A man walks into a business establishment and pays a small sum of money for the use of their premises. He’s slightly furtive about it, and the proprietor would probably deny the nature of the service provided, but the gentleman is seeking companionship, and doesn’t have anywhere else to go.
I’m not describing the kind of tawdry hotel that rents its rooms by the hour, but a coffee shop or a fast food outlet. And the gentleman in question might be an elderly Korean man, one of the group that got ejected from a McDonald’s in New York City for repeatedly lingering too long over their coffees.
The retirees weren’t really there for the McCafé lattes, of course. I’ve pulled the same trick, scanning a Starbucks menu for the cheapest drink, picking out a chair, and pulling out a novel. The drink is really just a ticket, that, displayed properly, entitles the bearer to one seat and a bit of table space for up to two hours.
It’s quite reasonable that the baristas would rather sell me coffee, not lease me real estate. After all, if someone behaved this way in a restaurant, pulling out a laptop and settling in after their meal, they’d be behaving badly. But I’m not sure who we’re supposed to patronize for communal space instead.
The Korean men chose to come to the McDonalds, instead of a nearby senior center, perhaps to avoid being cordoned off from the pulse of the city. A coffee shop or a casual restaurant is a place to spend time with friends or to just be alone among people. But, if the stores are strict and you’re not old enough to retreat to the retirement center, options can be limited.
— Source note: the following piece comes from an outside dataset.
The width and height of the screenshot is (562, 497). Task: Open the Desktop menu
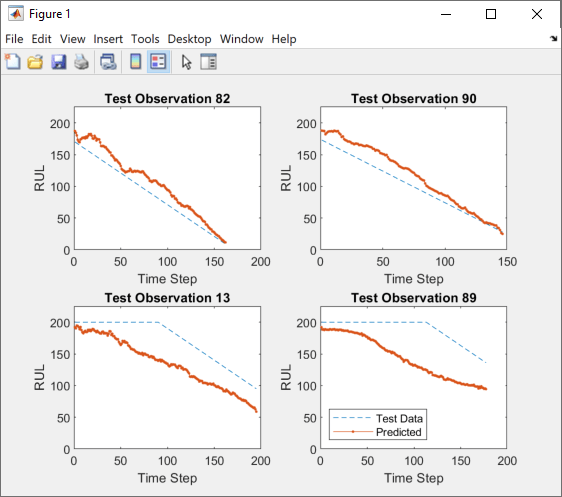189,39
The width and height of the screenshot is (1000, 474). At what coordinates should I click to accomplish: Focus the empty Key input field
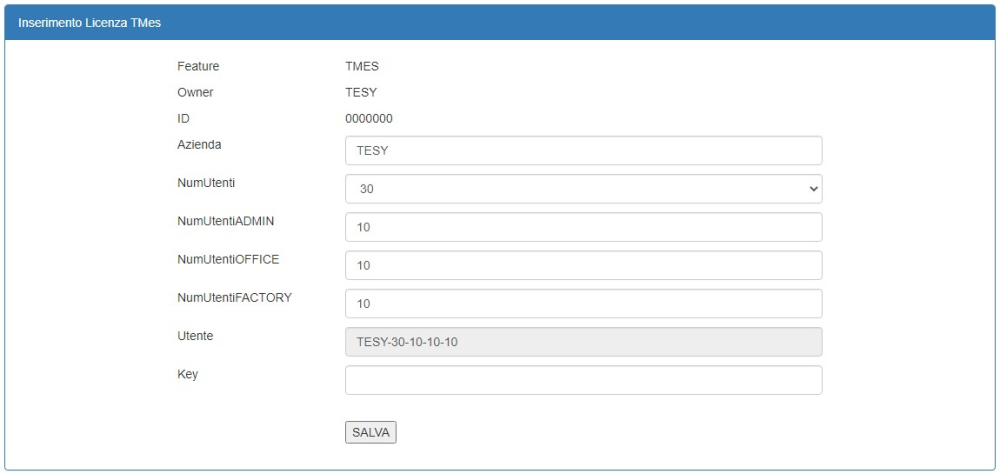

If you’re in New York City, or anywhere else inspired by Bloomberg’s pedestrian plazas, you can sit outside if it’s warm. You could try a library, if the ones in your area don’t follow a pretty strict, business hours schedule, but you’ll still have trouble finding a place to talk.
And before you head out to a public park or handy place near the streets, keep in mind that urban architects, in an effort to reduce loitering, have been removing benches or revamping them to be deliberately anti-ergonomic, to keep pedestrians from overstaying their welcome.
A Robert Moses-esque approach to public space limits everyone’s ability to live in community. Americans now face an average commute of twenty-five minutes, so we’re unlikely to be able to head out of the city to meet up. After all, our friends and colleagues may be living 25 minutes in the opposite direction. The more onerous the trip, the less likely our friends are to drop in serendipitously.
Without the opportunity for casual encounters, it’s hard for a friendship to begin or deepen. Without public spaces that serve a neighborhood, it’s hard to get to know the people around us and be more responsive to their needs.
The onus isn’t on any particular business to play host to people seeking community, but on us to build or patronize the resources we need. Even if coffee shops become more welcoming (or if London’s pay-per-minute cafes catch on), something is lost when our communal spaces are intensely commercial.
When we build libraries or plazas, we’re making a statement about what we value as a city. Relying on consumers to purchase time in public spaces for themselves suggests it’s a discretionary purchase, not a need as basic and human as shelter.
It would be a shame to look back on Robert Putnam’s Bowling Alone and feel envious that the lonely people he describes still had somewhere to loiter.